> [Task list]
a: In the Samyang 500mm thread, what store was the first poster browsing when they found the lens?
b: Copy the passage of the Samyang 500mm thread word for word, starting at "One good thing" and ending at "a bright sky.".

> [Document]

# Samyang 500m



## carvinrocks2 (Aug 10, 2010)

Does anybody have any information about this lens?

*5008EOS Samyang 500mm f/8 Ultra Telephoto Manual Focus Mirror Lens with T-Mount for Canon EOS Mount

I was wandering around Adorama when I found it and the cheap price threw me out of whack, and I'd like to know if this thing is any good just for the sake of knowing!
*


----------



## dxqcanada (Aug 10, 2010)

Here is info on the Nikkor 500mm mirror lens:
Nikon | Imaging Products | NIKKOR - The Thousand and One Nights, Tale 13 : Reflex-Nikkor 500mm f/8

Mirror lenses are great for astronomy.

I would not recommend it for other types of images ... though it was popular for Bird photography as it was powerful but cheap.


----------



## Big Mike (Aug 11, 2010)

There are several similar 500mm F8 mirror lenses floating around.  
There are even a fair number of old threads around here that talk about them.

Overall, the consensus seems to be that the quality is terrible compared to a good 'normal' lens, but for the price, then can be fun...just don't expect too much from them. 
And of course, with such a long focal length and an aperture (non variable) of F8, you pretty much need to be on a stable tripod.


----------



## djacobox372 (Aug 14, 2010)

One good thing about mirror lenses is that they usually have zero chromatic aberration, which makes them perfect for taking photos of bright light sources like the moon, or birds against a bright sky.

They are also very light weight, but that's both a positive and a negative, as the weight of a standard telephoto makes it easier to hold steady, allowing you to shoot slower shutter speeds.


----------



## Derrel (Aug 14, 2010)

> [Dataset excerpt]

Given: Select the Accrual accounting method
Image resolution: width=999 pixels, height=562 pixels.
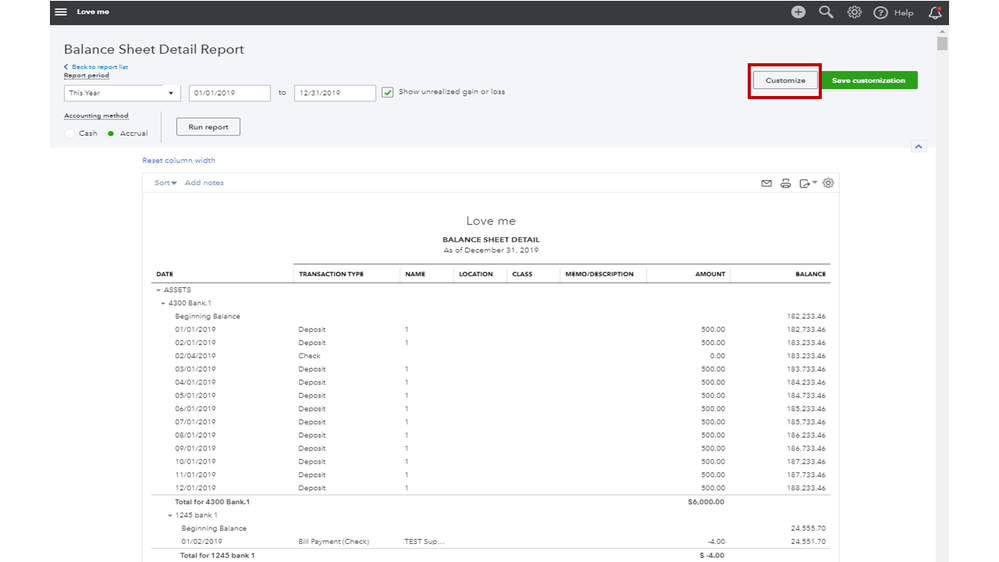Looking at the screenshot, I should [111, 133].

> [Written responses]
a: Adorama

b:
One good thing about mirror lenses is that they usually have zero chromatic aberration, which makes them perfect for taking photos of bright light sources like the moon, or birds against a bright sky.